– Mamá que vamos a comer hoy?
Pocha la vecina, siempre tenía algo para los niños, y un día en que los sintió quejarse le preguntó a la Mica.
– Sabes que no soy de meterme, pero gurises con hambre no crecen lindos. Eres tan jovén que podías tener algún trabajito.
– Me queda libre el sábado y el domingo, y son días quietos, nadie quiere una limpieza…
Pocha calló, ya había dicho demasiado, y ella no tenía hijos, y tampoco veinte y cuatro años, ni dividía la semana de igual manera.
Al domingo siguiente, el gris del otoño se hizo evidente. Llovió toda la noche del sábado y las calles de la periferia del barrio, se llenaron de barro, se cerraron las casas y cada uno prendió lo que pudo, desde un primus, a un bracero, desde un estufa eléctrica, hasta un medio tanque, chorreando grasa de chorizos. Cada uno hizo lo que pudo.
Pocha convidó a los niños a comer buñuelos de banana, y ver en la tele dibujitos.
La Mica libre de sus hijos, se abrigó bien, metió su largo y enrulado pelo en el gorro de lana, y se puso el tapado y la bufanda dándole tantas vueltas, que sólo se veían sus ojos y sus espesas pestañas. Hasta parecía rica enfundada en la ropa que le dieron en aquella venta las hermanas de caridad.
Caminó más de treinta cuadras largas, interminables con el viento en contra, dejándole tembleque las piernas.
Salió del barrio, entró en otra zona, avanzaba dejando la carencia. La bruma se hizo llovizna finita.
Llegó hasta la verdulería De Saulo, abierta día y noche. En la noche sacaban a la vereda, todo lo de segunda, o de tercera, y en una especie de remate, entre verduras y frutas, se compraba el requeche.

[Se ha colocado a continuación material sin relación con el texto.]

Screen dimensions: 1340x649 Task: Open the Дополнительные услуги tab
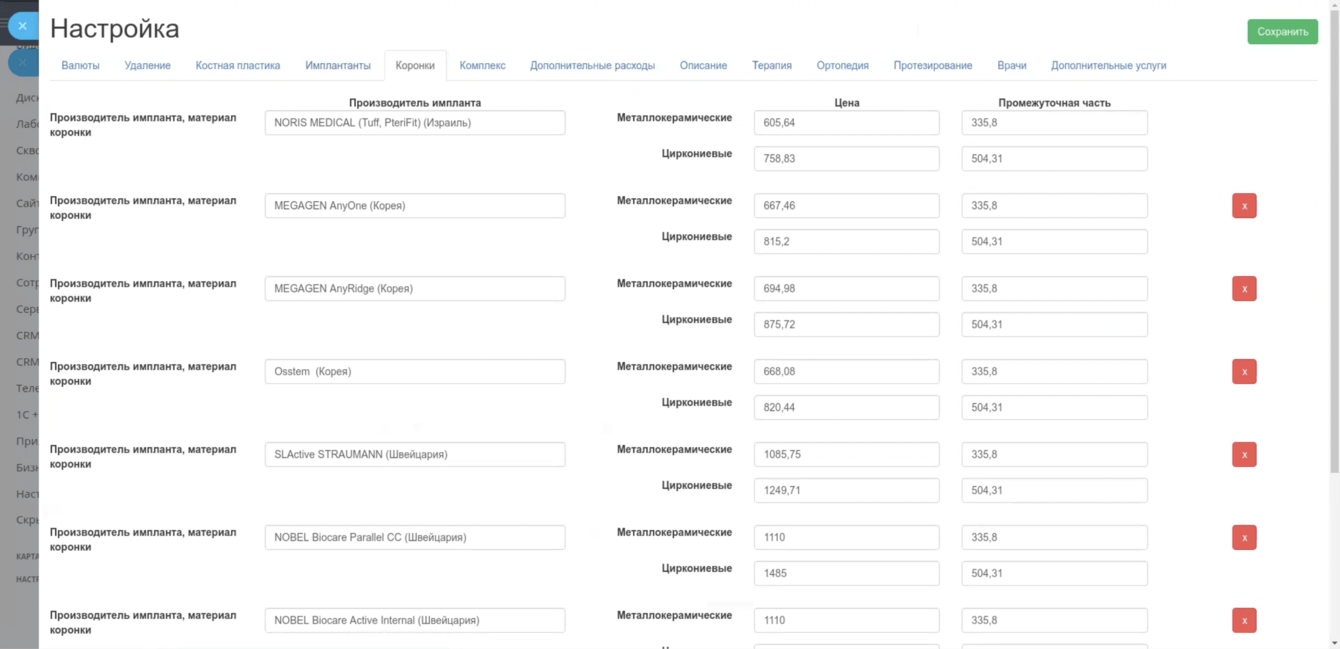point(1108,66)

De noche atendiendo estaba El Tilo, un negro de ojos fieros, que lo único que le faltaba era gruñir, y al que nunca le pasó nada, porque era fiel a su apodo.
La Mica llegó pasado el mediodía, y ahora el puesto lucía apetitoso, impecable, luciente. La llovizna lo mejoraba todo.
Ahí estaba Saulo, un hombre grande, fuerte, con su delantal de lona marrón, elevado en su vientre, con sus manazas abiertas de cargar cajones. Había comenzado desde chico en el puerto, respondiendo a cualquier pedido, y a medida que pasó el tiempo, poco a poco fue haciéndose rico. Tenía más de sesenta y ocho años, según decían, las malas lenguas.
La Mica se acercó mirándolo fijo, no decía lo que quería, y Saulo no le preguntaba nada.
El hombre tomó un cajón y comenzó poniendo unas naranjas grandes y doradas con su ombligo mirando impertinente hacia arriba, y después manzanas verdes y rojas, y agregó bananas, como haciendo un pedido, de un imaginario cliente.
Ella dejó de mirarlo, y vió ahí como un trofeo un ananá. Era como si su corona la estuviera esperando.
– En donde nací, le dicen piña al ananá.
– De donde eres y cómo te llamas?
– Soy fonteriza, me llamo Micaela, pero los amigos me dicen Mica. De todas las frutas me gusta el Ananá, al verlo se me hace agua a la boca.
El ananá más grande, y majestuoso, fue colocado en el cajón.
Ya estaban casi juntos, la Mica creía ganado el día, cuando lentamente se sacó la bufanda, dándole vueltas por arriba de la cabeza, dejando libre su rostro jóven.
Éso detuvo a Saulo, y como un pelar de cáscara, La Mica, se quitó el gorro de lana, y una mata de pelo castaño y enrulado le cayó sobre los hombros y la frente.
Las miradas ahora eran limpias de engaño, pero lo que menos pensó la mujer fueron las palabras de Saulo.
– No sabés cuanto te parecés a… El silencio se hizo espacio……- Agarrá una bolsa de aquella esquina, porque con el cajón te va a pesar mucho, y llevate todo no más.
Saulo cuando hablaba fuerte, mandaba, estaba acostumbrado a poblados orilleros
Micaela asombrada, acumuló la fruta en la bolsa y cuando quiso ver, ya no estaba el dueño..Daba lo mismo una bolsa o dos..
Llegó cansada, arrastrando por las calles casi desiertas las frutas regaladas. A quién se parecía tanto ? Porque si tenía que insultarla no lo hizo?
La había despreciado sin decírselo, la había sacado del local, sin empujarla, la había desvestido la vejez, sin tocarla.
Sentía la corona verde del Ananá pesándole en la cabeza. No estaba en eso que te den sin hacer nada.
Nunca se sintió tan desnuda sin sacarse un trapo.